A incerteza também cerca o treinador Lionel Scaloni. Seu contrato atual expira em dezembro e, embora relatórios tenham sugerido um possível acordo para continuar no comando até 2030, Scaloni indicou que primeiro honrará seu contrato existente antes de decidir sobre seu futuro.
Apesar das saídas e da incerteza, a Argentina não carece de potenciais líderes para seu próximo capítulo. Lisandro Martínez, Cristian Romero, Enzo Fernández, Alexis Mac Allister, Lautaro Martínez e Julián Álvarez estão entre os jogadores esperados para desempenhar papéis importantes enquanto a seleção nacional se reconstrói em torno de um núcleo mais jovem.

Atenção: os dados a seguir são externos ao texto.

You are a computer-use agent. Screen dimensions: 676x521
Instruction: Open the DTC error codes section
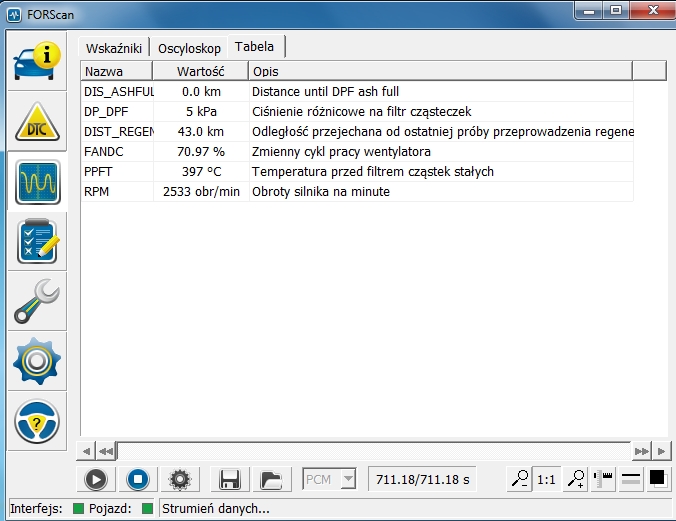pos(37,122)
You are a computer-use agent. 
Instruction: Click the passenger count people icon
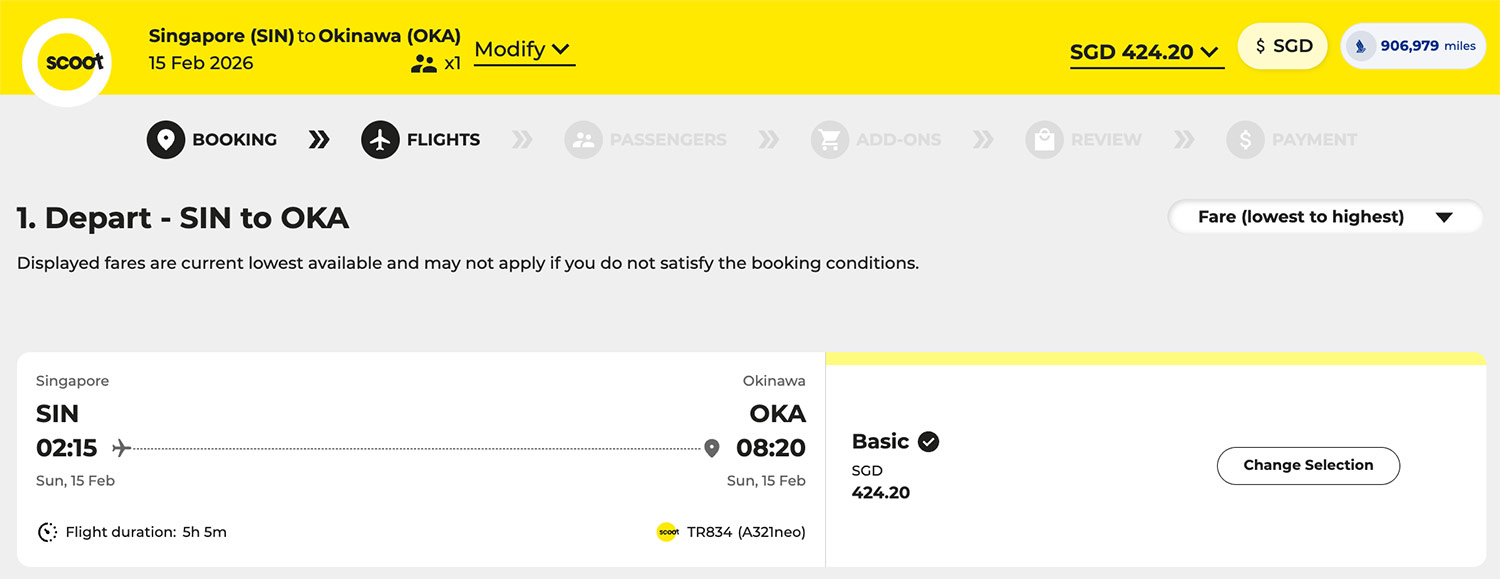tap(424, 64)
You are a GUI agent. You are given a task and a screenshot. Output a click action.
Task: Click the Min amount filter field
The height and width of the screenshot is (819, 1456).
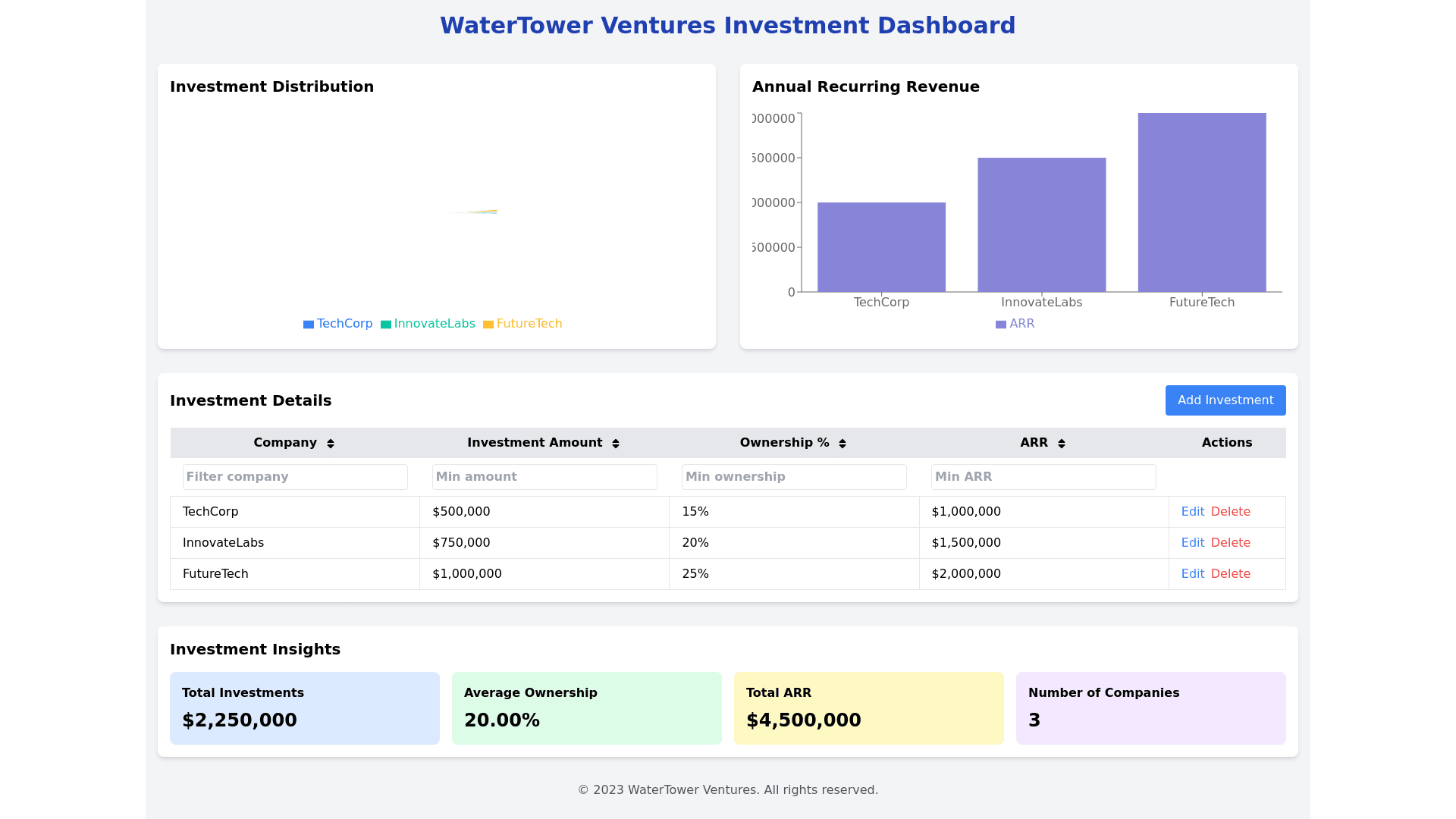coord(544,477)
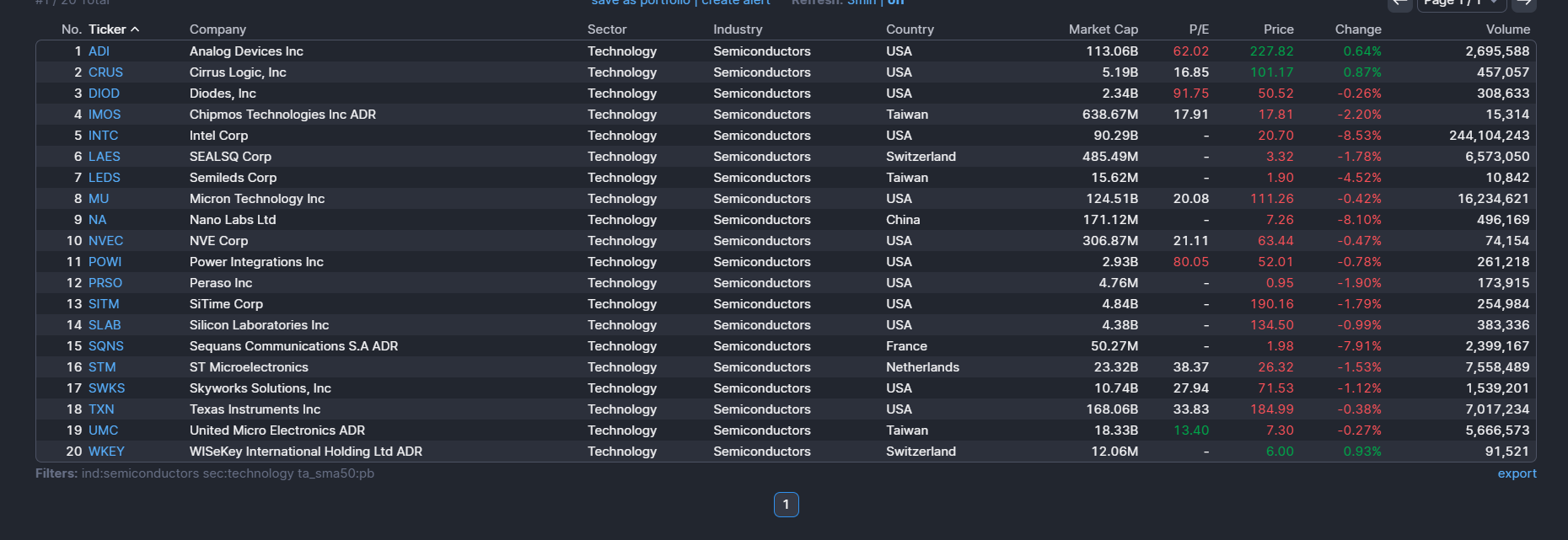Select the MU ticker link

[99, 199]
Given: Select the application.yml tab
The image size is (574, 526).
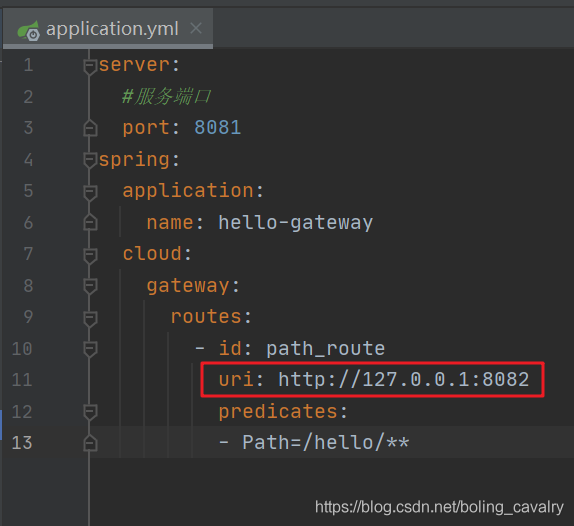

O analista de futebol Alejandro Fabri acredita que mais de 10 jogadores da última convocação da Argentina permanecem jovens o suficiente e motivados para continuar em nível internacional. Sua presença pode fornecer aos campeões mundiais uma base sólida enquanto olham para a Copa América de 2028 e a Copa do Mundo de 2030.
A transição, no entanto, exigirá que a Argentina redefina sua identidade após anos de depender fortemente da criatividade, liderança e capacidade de decidir grandes partidas de Messi. Encontrar um único jogador capaz de substituir sua influência pode ser irrealista, tornando a liderança coletiva e o desenvolvimento de talentos emergentes cada vez mais importantes.
A Associação de Futebol Argentina ainda não anunciou um amistoso para a janela internacional de setembro. Há também um desejo de organizar uma última homenagem a Messi, proporcionando uma oportunidade para os torcedores celebrarem a carreira de um jogador que transformou o futebol argentino e se tornou uma das figuras mais influentes da história do esporte.
O desafio da Argentina agora não é simplesmente encontrar outro Messi, mas construir uma equipe capaz de competir no mais alto nível sem o jogador que definiu toda uma era.